WORK INSTRUCTION: Reproduce only what lies between the first line of the material below and the line containing "The height and width of the screenshot is (378, 325).", with both of those lines included and every line kept exact.

━━ GIVEN RECORDS ━━

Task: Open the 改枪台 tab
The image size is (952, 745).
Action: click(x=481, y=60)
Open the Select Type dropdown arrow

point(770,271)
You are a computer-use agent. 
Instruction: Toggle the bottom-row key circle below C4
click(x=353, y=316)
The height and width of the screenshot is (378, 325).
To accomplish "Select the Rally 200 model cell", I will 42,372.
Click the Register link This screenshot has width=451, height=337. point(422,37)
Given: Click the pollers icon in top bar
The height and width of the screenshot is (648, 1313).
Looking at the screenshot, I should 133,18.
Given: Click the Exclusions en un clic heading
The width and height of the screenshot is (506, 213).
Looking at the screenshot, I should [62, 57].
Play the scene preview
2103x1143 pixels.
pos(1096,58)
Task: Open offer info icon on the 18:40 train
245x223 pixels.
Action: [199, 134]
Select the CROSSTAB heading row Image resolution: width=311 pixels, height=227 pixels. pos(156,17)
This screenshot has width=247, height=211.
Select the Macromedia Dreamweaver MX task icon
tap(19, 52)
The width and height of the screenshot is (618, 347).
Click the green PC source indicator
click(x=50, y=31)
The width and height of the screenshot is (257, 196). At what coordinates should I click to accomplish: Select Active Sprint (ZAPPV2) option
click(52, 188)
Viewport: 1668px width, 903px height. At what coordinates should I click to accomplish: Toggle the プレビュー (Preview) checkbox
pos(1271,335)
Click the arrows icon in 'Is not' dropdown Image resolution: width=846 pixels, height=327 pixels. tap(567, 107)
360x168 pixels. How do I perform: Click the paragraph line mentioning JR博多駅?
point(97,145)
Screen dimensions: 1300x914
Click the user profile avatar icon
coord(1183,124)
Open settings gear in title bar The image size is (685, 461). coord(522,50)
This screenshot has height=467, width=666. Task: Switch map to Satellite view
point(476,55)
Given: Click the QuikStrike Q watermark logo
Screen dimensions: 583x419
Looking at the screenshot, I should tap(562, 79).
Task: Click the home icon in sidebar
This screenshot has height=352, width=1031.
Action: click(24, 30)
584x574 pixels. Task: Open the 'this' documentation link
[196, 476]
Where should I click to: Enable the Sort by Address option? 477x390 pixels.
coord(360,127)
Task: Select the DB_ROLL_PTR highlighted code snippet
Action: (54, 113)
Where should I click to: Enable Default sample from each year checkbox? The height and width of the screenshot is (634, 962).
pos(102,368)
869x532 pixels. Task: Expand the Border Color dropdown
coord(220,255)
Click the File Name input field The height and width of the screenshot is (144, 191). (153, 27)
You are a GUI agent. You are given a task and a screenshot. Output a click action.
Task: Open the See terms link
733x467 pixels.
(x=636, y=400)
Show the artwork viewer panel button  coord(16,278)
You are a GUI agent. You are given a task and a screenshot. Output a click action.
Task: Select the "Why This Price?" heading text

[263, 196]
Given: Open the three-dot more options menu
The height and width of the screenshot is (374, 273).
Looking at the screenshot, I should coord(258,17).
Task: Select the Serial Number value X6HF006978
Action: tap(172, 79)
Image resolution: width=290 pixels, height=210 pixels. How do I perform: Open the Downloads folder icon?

━━━

FINISHED EXERCISE:
Task: Open the 改枪台 tab
The image size is (952, 745).
Action: click(x=481, y=60)
Open the Select Type dropdown arrow

point(770,271)
You are a computer-use agent. 
Instruction: Toggle the bottom-row key circle below C4
click(x=353, y=316)
The height and width of the screenshot is (378, 325).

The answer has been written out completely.